=== Dataset extract ===
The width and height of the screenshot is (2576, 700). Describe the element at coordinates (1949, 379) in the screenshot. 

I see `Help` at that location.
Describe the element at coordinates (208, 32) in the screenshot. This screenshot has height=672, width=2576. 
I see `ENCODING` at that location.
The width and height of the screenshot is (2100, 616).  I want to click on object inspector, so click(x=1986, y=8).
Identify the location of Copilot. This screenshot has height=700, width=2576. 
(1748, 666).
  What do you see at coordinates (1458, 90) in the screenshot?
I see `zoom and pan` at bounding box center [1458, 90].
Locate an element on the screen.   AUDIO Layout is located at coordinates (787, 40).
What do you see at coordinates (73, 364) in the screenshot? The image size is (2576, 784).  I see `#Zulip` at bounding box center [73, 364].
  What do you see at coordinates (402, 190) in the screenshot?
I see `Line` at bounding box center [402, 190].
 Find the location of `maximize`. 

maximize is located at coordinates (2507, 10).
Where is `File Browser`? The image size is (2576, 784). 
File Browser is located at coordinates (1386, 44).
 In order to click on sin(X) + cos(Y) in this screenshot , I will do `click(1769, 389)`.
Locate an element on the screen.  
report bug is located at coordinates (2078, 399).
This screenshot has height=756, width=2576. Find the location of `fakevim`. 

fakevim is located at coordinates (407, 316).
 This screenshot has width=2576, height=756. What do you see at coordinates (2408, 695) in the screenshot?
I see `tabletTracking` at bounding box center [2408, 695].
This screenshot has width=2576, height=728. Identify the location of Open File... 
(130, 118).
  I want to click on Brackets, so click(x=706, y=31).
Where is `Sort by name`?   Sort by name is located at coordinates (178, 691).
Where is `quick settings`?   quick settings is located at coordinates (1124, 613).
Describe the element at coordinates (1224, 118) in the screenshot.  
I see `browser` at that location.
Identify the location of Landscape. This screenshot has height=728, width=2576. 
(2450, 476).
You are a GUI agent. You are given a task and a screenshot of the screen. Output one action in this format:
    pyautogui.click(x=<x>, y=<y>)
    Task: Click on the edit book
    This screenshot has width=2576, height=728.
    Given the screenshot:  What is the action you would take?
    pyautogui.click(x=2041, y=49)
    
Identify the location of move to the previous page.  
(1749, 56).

=== Work to do ===
Copy the listing above word for word.

=== The completed task ===
The width and height of the screenshot is (2576, 700). Describe the element at coordinates (1949, 379) in the screenshot. 

I see `Help` at that location.
Describe the element at coordinates (208, 32) in the screenshot. This screenshot has height=672, width=2576. 
I see `ENCODING` at that location.
The width and height of the screenshot is (2100, 616).  I want to click on object inspector, so click(x=1986, y=8).
Identify the location of Copilot. This screenshot has height=700, width=2576. 
(1748, 666).
  What do you see at coordinates (1458, 90) in the screenshot?
I see `zoom and pan` at bounding box center [1458, 90].
Locate an element on the screen.   AUDIO Layout is located at coordinates (787, 40).
What do you see at coordinates (73, 364) in the screenshot? The image size is (2576, 784).  I see `#Zulip` at bounding box center [73, 364].
  What do you see at coordinates (402, 190) in the screenshot?
I see `Line` at bounding box center [402, 190].
 Find the location of `maximize`. 

maximize is located at coordinates (2507, 10).
Where is `File Browser`? The image size is (2576, 784). 
File Browser is located at coordinates (1386, 44).
 In order to click on sin(X) + cos(Y) in this screenshot , I will do `click(1769, 389)`.
Locate an element on the screen.  
report bug is located at coordinates (2078, 399).
This screenshot has height=756, width=2576. Find the location of `fakevim`. 

fakevim is located at coordinates (407, 316).
 This screenshot has width=2576, height=756. What do you see at coordinates (2408, 695) in the screenshot?
I see `tabletTracking` at bounding box center [2408, 695].
This screenshot has width=2576, height=728. Identify the location of Open File... 
(130, 118).
  I want to click on Brackets, so click(x=706, y=31).
Where is `Sort by name`?   Sort by name is located at coordinates (178, 691).
Where is `quick settings`?   quick settings is located at coordinates (1124, 613).
Describe the element at coordinates (1224, 118) in the screenshot.  
I see `browser` at that location.
Identify the location of Landscape. This screenshot has height=728, width=2576. 
(2450, 476).
You are a GUI agent. You are given a task and a screenshot of the screen. Output one action in this format:
    pyautogui.click(x=<x>, y=<y>)
    Task: Click on the edit book
    This screenshot has width=2576, height=728.
    Given the screenshot:  What is the action you would take?
    pyautogui.click(x=2041, y=49)
    
Identify the location of move to the previous page.  
(1749, 56).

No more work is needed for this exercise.